FBI agents violated Rep. William J. Jefferson’s constitutional rights when raiding his Capitol Hill office last year in a bribery and corruption investigation, a federal appeals court panel ruled yesterday.
The three-judge panel of the U.S. Court of Appeals for the D.C. Circuit requires the Justice Department to return privileged documents to the Louisiana Democrat that were taken from the Rayburn Building, but does not include the $90,000 that FBI agents found in the freezer of the lawmaker’s Washington home.
It also did not compel the return of all documents seized during the raid, which Mr. Jefferson sought.
The judges said the agents crossed the line when they seized records without giving Mr. Jefferson a chance to argue that some involved privileged legislative business, rejecting a Justice Department claim that invalidating the search would prohibit the FBI from seeking a lawmaker’s documents in a criminal probe.
Mr. Jefferson’s attorney, Robert Trout, said the ruling “underscores the fact that the Department of Justice is required to follow the law, and that it is bound to abide by the Constitution.
“We are confident that as this case moves forward, and when all of the facts are known, we will prevail again and clear Congressman Jefferson’s name,” he said.
House Speaker Nancy Pelosi applauded the decision for upholding “the separation of power and checks and balances.”
“Let’s put it this way: The White House wouldn’t like it if we sent the Capitol Police over there to search in Karl Rove’s desk,” the California Democrat said.
Justice Department spokesman Brian Roehrkasse said the department is pleased that prosecutors were allowed to keep records unrelated to legislative business.
The FBI targeted Mr. Jefferson in a suspected bribery scheme in his promotion of telecommunications equipment and services in Africa.
“The compelled disclosure of privileged material to the Executive during execution of the search warrant … violated the Speech or Debate Clause and the congressman is entitled to the return of documents that the court determines to be privileged under the clause,” said Appeals Court Judge Judith W. Rogers in the majority opinion.
Concurring were Chief Judge Douglas H. Ginsburg and Judge Karen L. Henderson.

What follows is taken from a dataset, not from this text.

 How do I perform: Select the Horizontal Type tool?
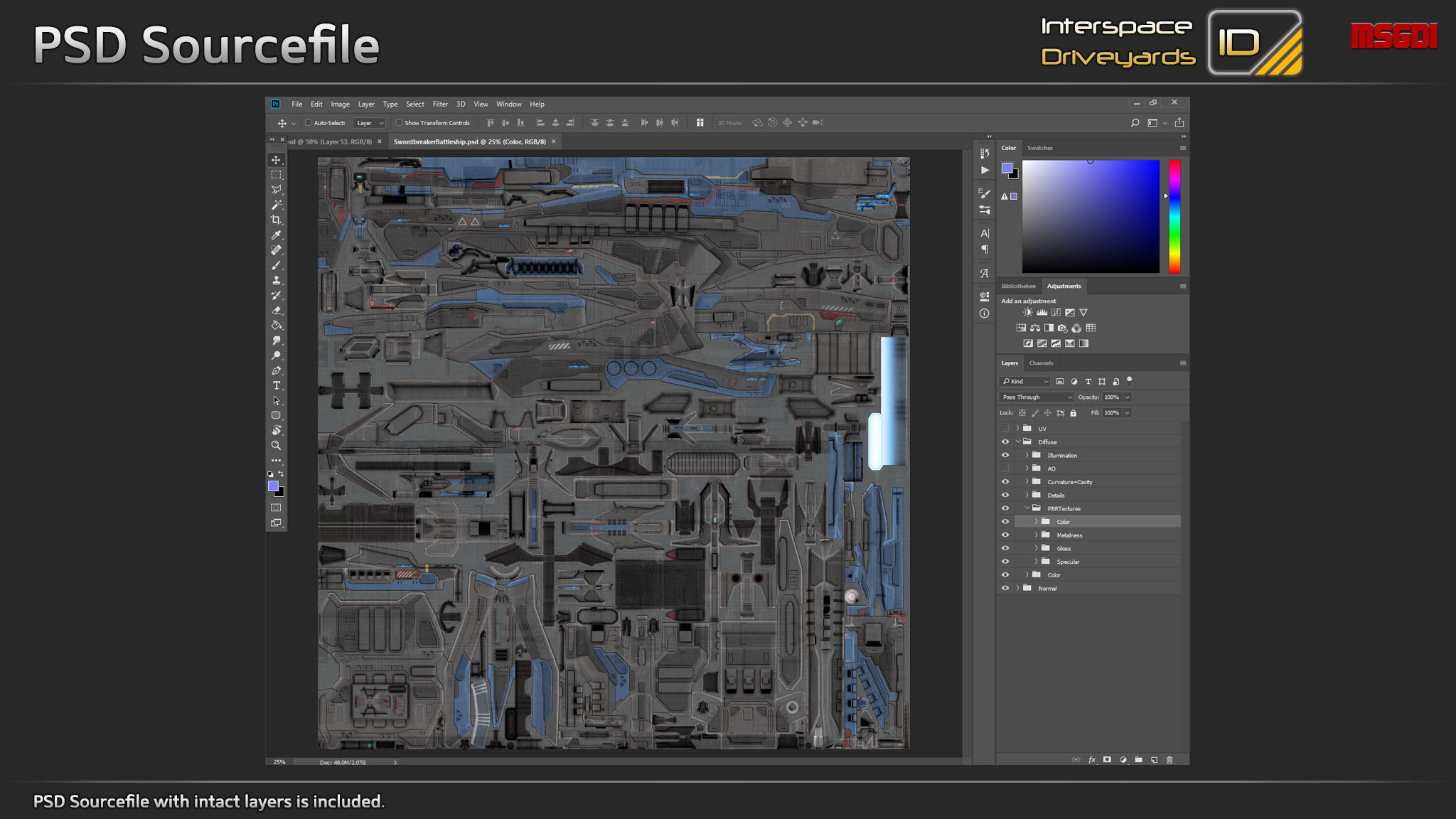click(276, 385)
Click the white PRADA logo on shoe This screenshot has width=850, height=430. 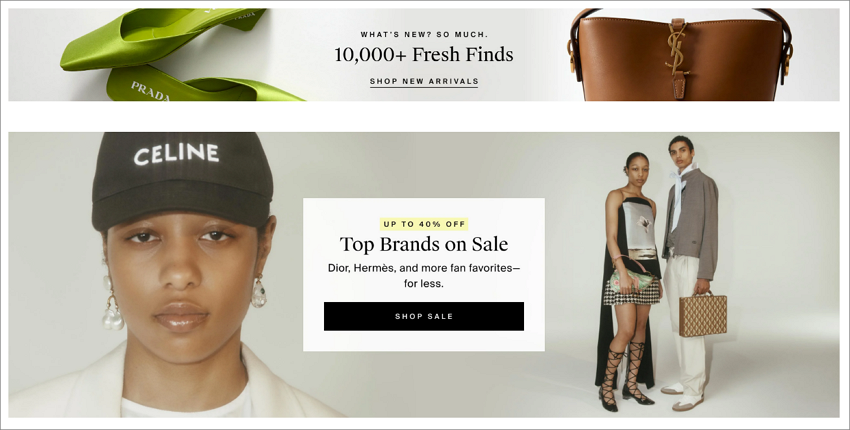coord(150,91)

In its unanimous ruling, the panel said that given the Justice Department’s voluntary freeze of its review of the seized materials and procedures mandated by the court in granting the congressman’s motion for emergency relief pending appeal, the imaging and keyword search of Mr. Jefferson’s computer hard drives and electronic media exposed no legislative material to the executive and did not violate the Speech or Debate Clause.
But it said the review of the congressman’s paper files when the search was executed exposed legislative material and violated the clause.
In June, a federal grand jury in Alexandria returned a 16-count indictment accusing Mr. Jefferson, 60, of seeking bribes for himself and his family. He was charged with racketeering, soliciting bribes, wire fraud, money laundering, obstruction of justice, conspiracy and violations of the Foreign Corrupt Practices Act.
Mr. Jefferson pleaded not guilty in June to the charges. A trial date was set for Jan. 16.
The indictment said that from August 2000 to August 2005, Mr. Jefferson used his office to “corruptly seek, solicit and direct that things of value” be paid to him and his family in exchange for his performing official acts.
Two of Mr. Jefferson’s associates struck plea agreements with prosecutors, agreed to cooperate with prosecutors and were sentenced: Brett M. Pfeffer, a former member of Mr. Jefferson’s staff, pleaded guilty to soliciting bribes on behalf of his boss and Vernon L. Jackson, president and chief executive officer of the Louisville-based telecommunications firm IGate, pleaded guilty to paying from $400,000 to $1 million in bribes to Mr. Jefferson.
Court records said Mr. Jefferson was videotaped taking a $100,000 cash bribe from an FBI informant, $90,000 of which was later found in his freezer wrapped in aluminum foil.